I blame Thomas Jefferson.
It’s probably the only time in my life I’ll get to say that–I’m no Aaron Burr, after all. But I do blame him. Him and his long-winded, sere, and scholarly biographer John Meacham. Because of them I will be unprepared for book club tonight. For, due to the great density, length and–let’s face it–arduousness of “The Art of Power,” Meacham’s new biography of TJ, I was unable to finish it in time to re-read the Cleopatra biography that my club will be discussing tonight. So, even though I have read the latter book before, and vaguely remember the plot of the Egyptian Queen’s life, I will remain mostly silent as others discuss with lively intensity the minute details of each chapter. When it comes to books I read four years–or even four months–ago, my memory makes a sieve look like an ironclad safe. If I can recall any specifics beyond Cleo’s affairs, her unusual nose, and some doubts about her snake-caused-suicide, it’ll be a miracle.
It wasn’t supposed to go like this. I got the Jefferson biography for Christmas.
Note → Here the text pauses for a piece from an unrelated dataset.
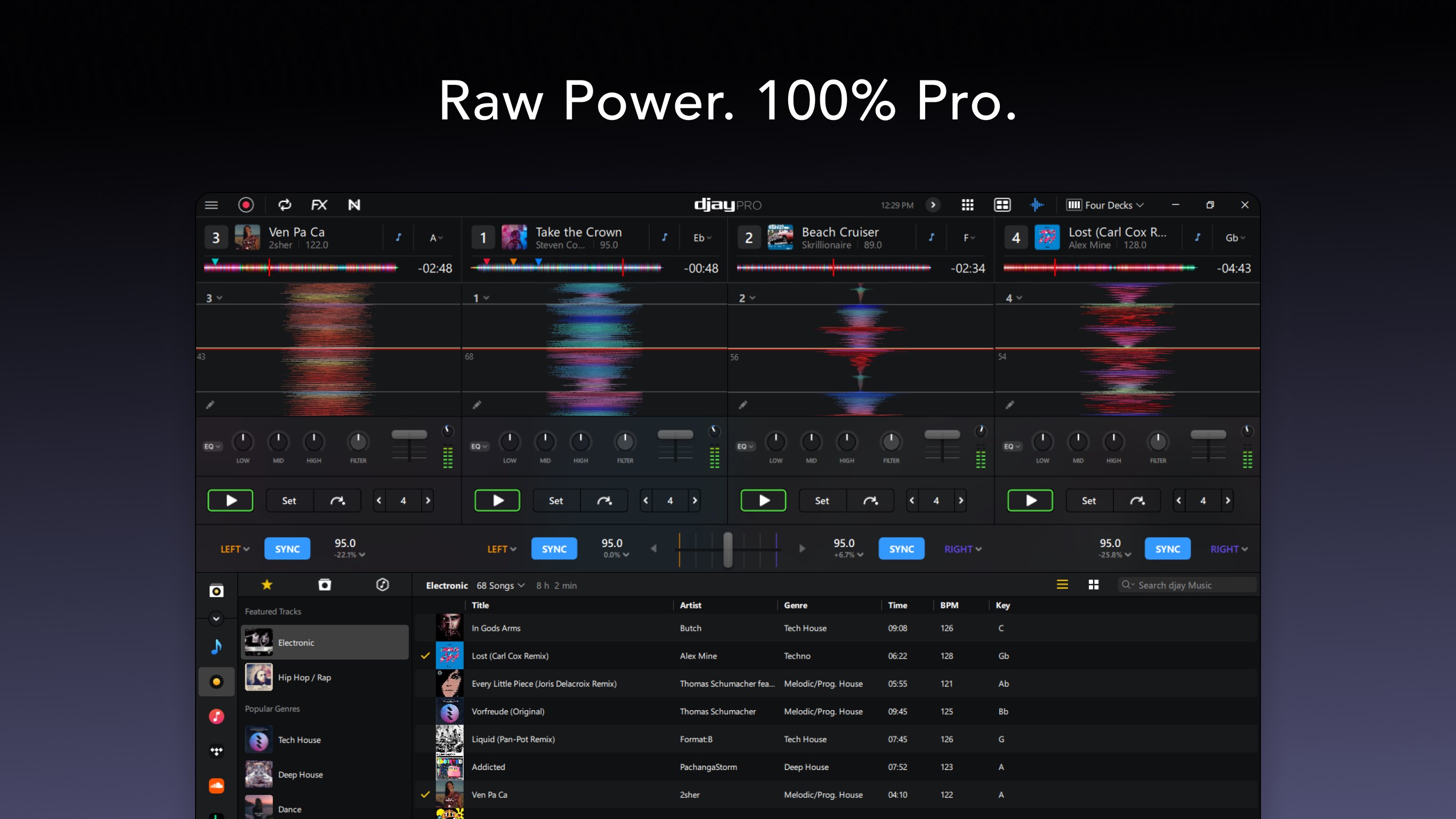Expand the 68 Songs dropdown next to Electronic
The image size is (1456, 819).
pos(501,585)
I should’ve been done with it weeks ago. But no. I have 75 pages to go. My brain is sapping out of my skull faster than water out of a leaking sippy cup. Motherhood does this to all of us. I, however, am clearly on the accelerated plan.
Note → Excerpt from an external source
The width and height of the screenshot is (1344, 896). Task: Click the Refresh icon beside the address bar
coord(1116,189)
Having said all of that? There’s no way I’m canceling tonight. I don’t get out much. I’ll go, enjoy the excellent food, nod vaguely, encourage digressions, and look serious at the appropriate moments. Any incisive observations I’ll save for the next book. Whose name I can’t even remember. Something about the woods. Definitely no great historical figures involved, which might be a good thing. Their stories tend to run long.
For now? Back to Monitcello. I fear I will die there. Ah, for the temperate breezes of Alexandria!